A group of extraordinary and multi-talented men touched Mary Anning’s story, and some introduction to them is as essential to the understanding of her circumstances as are the very fossils they collected so obsessively. Pioneer geologist Henry De La Beche (1796–1855) founded the Geological Survey of Great Britain; irrepressible William Buckland (1784–1856), an unforgettable character and a founder of the Royal Geological Society, was the first Professor of Geology at Oxford, and became known as the ‘Father of Palaeontology’; William Conybeare (1787–1857) first described many of the Lyme fossils; Roderick Impey Murchison (1792–1871) defined and named the Silurian, Devonian and Permian Periods of geological time, and wrote 350 books, reports and papers; Adam Sedgwick (1785–1873) was the first Professor of Geology at Cambridge, a position he held for fifty-five years, and he introduced the term Devonian (with Murchison).
There were others. Gideon Mantell (1790–1852) wrote the important Fossils of the South Downs or Illustrations of the Geology of Sussex in 1822, and discovered four of the five dinosaurs known in his time; Charles Lyell (1797–1875) became the leading geologist of the mid-nineteenth century, and published the hugely influential Principles of Geology; eccentric Thomas Hawkins (1810–89), a major collector of fossils, sold his truly unique collection to the British Museum; Richard Owen (1804–92) ‘invented’ dinosaurs by naming this group of large reptiles Dinosauria, and it was through his determined efforts that London’s Natural History Museum came into being.

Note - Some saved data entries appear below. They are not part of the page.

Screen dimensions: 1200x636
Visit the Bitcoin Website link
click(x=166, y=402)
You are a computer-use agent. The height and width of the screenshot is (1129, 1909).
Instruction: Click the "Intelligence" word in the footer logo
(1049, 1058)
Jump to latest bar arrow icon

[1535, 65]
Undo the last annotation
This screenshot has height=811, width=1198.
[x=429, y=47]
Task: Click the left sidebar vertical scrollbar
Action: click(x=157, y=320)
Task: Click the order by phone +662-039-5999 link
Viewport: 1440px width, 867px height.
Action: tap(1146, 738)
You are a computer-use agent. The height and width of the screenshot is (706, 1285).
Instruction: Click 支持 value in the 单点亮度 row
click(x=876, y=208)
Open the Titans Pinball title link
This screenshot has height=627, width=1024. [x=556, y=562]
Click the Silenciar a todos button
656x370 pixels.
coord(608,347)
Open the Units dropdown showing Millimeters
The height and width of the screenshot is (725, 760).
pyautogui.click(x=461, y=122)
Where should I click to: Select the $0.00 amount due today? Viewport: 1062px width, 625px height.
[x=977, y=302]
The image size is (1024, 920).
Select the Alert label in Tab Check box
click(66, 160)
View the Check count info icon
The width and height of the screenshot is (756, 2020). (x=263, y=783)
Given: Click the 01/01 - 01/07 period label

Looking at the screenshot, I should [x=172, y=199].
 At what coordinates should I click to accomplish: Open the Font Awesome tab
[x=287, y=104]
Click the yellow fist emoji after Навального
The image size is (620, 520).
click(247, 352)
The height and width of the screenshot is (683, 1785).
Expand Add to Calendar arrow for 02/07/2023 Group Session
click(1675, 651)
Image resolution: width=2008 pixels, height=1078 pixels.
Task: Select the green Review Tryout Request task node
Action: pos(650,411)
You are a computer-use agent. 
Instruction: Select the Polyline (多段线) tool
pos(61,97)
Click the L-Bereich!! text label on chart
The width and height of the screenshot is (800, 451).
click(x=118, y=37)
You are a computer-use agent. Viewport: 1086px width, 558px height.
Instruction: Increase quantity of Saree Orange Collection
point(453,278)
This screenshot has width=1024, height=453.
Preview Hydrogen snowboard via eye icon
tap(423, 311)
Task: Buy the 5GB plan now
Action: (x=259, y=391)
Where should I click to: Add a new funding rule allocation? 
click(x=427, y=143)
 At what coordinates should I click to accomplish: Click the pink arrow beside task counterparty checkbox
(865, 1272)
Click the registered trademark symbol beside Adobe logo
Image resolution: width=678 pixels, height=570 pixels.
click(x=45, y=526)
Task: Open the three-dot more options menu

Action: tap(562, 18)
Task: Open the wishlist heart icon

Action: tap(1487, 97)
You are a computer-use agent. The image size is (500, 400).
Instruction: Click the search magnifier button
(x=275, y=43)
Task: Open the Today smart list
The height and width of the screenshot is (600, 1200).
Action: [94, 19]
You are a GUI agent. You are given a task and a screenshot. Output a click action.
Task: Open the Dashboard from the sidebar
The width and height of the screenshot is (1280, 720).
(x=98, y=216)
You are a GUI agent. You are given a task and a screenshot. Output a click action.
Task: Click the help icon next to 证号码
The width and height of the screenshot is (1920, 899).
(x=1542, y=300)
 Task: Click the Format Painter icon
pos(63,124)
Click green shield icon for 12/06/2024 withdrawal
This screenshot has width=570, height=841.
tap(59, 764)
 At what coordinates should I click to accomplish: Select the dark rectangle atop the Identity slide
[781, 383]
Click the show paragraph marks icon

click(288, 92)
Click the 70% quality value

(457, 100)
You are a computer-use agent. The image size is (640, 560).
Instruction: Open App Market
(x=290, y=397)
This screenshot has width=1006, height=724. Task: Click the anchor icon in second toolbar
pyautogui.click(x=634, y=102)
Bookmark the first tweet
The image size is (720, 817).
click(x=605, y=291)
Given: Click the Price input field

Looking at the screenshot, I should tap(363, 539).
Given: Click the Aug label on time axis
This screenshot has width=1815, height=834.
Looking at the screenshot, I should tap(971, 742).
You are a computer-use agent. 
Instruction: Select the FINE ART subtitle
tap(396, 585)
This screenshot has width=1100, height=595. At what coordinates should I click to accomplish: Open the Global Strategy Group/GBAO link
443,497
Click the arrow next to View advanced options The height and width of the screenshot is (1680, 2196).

Most of these men were either vicars or doctors. They made important discoveries, were members of the Geological Society of London, travelled widely in Britain and Europe, wrote books and have had books written about them. I have merely hinted at their accomplishments here and in the following text. These were the men, and their wives, in Mary’s circle of acquaintances, who sometimes became friends and who – to a degree – treated her as a colleague. They are part of her story.
Mary Anning was generous in sharing her hands-on knowledge gained from everyday experience on the foreshore with the eminent gentlemen scholars who came to visit her. Inevitably, they were not always so generous in giving her the credit she deserved, and she became somewhat bitter as they took freely of her work, discoveries and ideas and presented them as their own, seemingly without a second thought, while she continued to live a hard life all her days.
* * *
As a child, my box of treasures already contained a Native American Indian arrowhead I had picked up in a freshly ploughed field, a small chip of ‘1,000-year-old’ Pueblo pottery purchased at a museum with funds from my piggy-bank, and the minute nest of a humming-bird. To add to my collection of oddities, on the foreshore of Lake Ontario I found a stone with what looked like a shell in it. I now know it to be an impression of a common Pecten shell. I showed the fossil to my father, who was building a stone fireplace. The 6-year-old girl was thrilled when he promptly put it in pride of place above the keystone, where it has remained ever since.
What draws us to fossils? Perhaps it is the jewel-like quality of, say, an ammonite, or perhaps the intriguing orderliness and stark exposition of the skeletal organisation of animals, huge or tiny. Even a child senses that fossils, with the intricate beauty of nature’s symmetry, are gifts from another world. And who can resist a science that casts up evocative words like ‘coeval’, ‘antediluvian’, ‘primeval’ and ‘primordial’? Or a science that reveals the previously unknown, spectacularly enormous, terrifying and once-living creatures, some the stuff of nightmares?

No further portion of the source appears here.